-------- Exercise input --------

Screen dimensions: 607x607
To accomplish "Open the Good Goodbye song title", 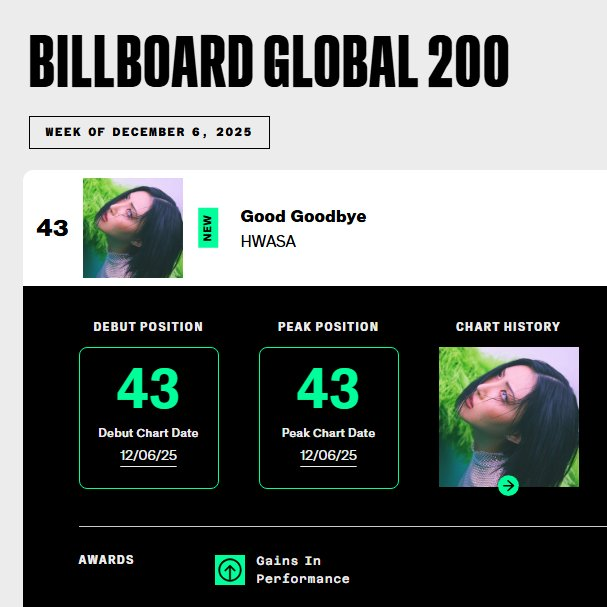I will [303, 217].
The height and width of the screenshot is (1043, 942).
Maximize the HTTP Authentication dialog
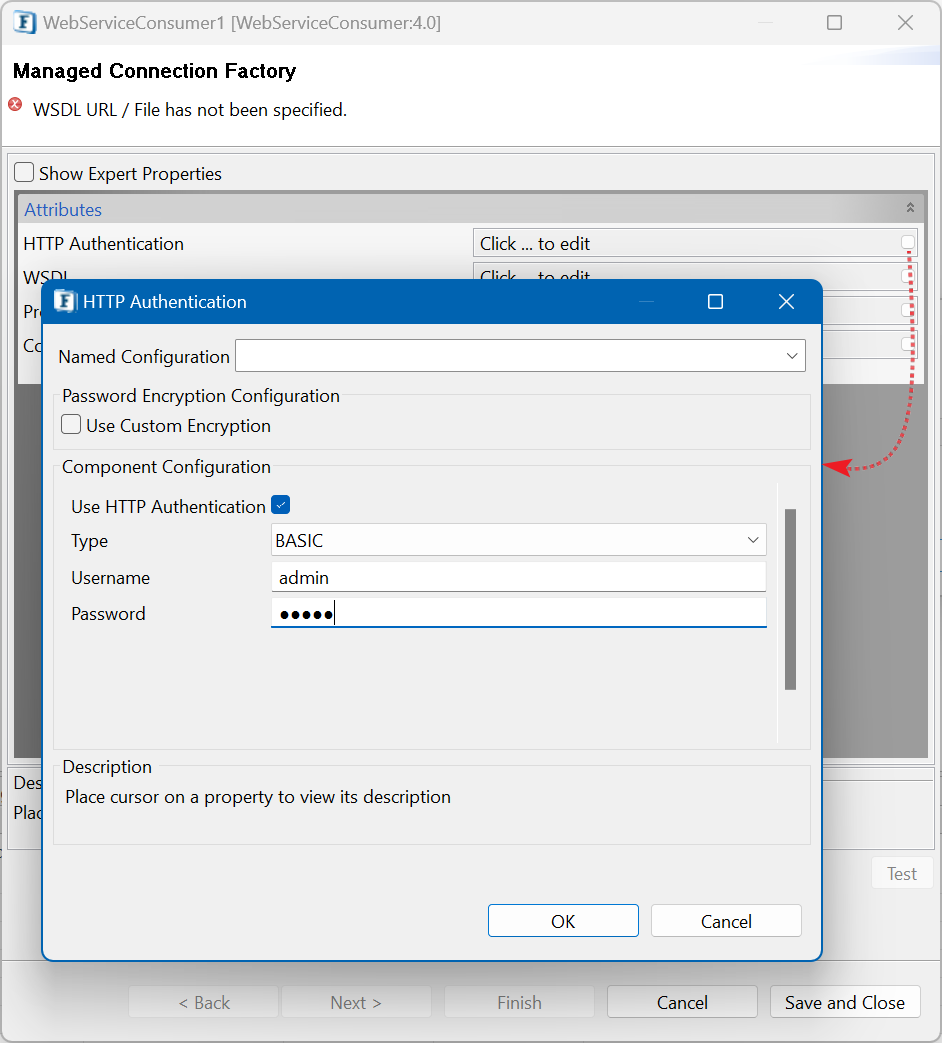tap(715, 301)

--------

Could you retype everything from the line containing "The height and" down to the end of the entries, word for word and leaving out the pictures?

The height and width of the screenshot is (1043, 942).
Maximize the HTTP Authentication dialog
tap(715, 301)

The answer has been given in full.